Available data Start Marker
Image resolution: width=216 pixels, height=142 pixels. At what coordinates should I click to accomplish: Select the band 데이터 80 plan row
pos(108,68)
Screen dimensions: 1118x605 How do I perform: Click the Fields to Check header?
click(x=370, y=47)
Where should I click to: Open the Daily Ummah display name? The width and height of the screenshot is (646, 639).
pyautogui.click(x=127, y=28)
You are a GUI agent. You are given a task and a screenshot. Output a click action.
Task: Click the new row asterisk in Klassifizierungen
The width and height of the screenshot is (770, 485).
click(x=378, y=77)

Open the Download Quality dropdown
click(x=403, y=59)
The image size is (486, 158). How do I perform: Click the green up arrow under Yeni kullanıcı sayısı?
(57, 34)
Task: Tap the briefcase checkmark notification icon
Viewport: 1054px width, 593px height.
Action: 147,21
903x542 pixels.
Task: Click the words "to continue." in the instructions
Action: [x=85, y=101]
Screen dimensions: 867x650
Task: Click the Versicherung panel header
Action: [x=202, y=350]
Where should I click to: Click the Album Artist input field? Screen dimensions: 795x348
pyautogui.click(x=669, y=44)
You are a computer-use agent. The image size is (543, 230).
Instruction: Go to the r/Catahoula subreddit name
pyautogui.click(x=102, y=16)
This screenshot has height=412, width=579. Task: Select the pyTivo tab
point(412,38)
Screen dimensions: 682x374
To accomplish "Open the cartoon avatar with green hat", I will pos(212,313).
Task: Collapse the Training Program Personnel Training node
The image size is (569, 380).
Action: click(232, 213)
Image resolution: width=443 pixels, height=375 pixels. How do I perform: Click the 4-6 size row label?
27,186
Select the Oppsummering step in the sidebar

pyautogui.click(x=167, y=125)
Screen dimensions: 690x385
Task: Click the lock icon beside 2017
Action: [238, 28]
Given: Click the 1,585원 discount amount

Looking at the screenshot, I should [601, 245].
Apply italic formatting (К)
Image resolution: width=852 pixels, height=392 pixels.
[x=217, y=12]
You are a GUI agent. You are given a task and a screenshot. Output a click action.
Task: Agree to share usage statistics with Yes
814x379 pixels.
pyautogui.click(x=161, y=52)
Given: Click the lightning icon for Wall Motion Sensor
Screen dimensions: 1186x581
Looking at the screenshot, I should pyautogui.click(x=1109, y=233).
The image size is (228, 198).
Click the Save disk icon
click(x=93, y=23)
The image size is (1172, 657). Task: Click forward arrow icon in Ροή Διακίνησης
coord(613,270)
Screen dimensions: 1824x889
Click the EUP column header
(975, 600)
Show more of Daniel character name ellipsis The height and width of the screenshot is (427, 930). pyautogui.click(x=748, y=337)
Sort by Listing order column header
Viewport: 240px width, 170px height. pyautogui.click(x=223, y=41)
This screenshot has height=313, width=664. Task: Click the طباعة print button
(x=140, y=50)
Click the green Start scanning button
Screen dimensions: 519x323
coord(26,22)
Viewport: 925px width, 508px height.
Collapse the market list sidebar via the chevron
Available data End Marker
> _Exercise_
Read through the lines above and collect those that contain the string "Collapse".

> _Finished exercise_
Task: Collapse the Training Program Personnel Training node
Collapse the market list sidebar via the chevron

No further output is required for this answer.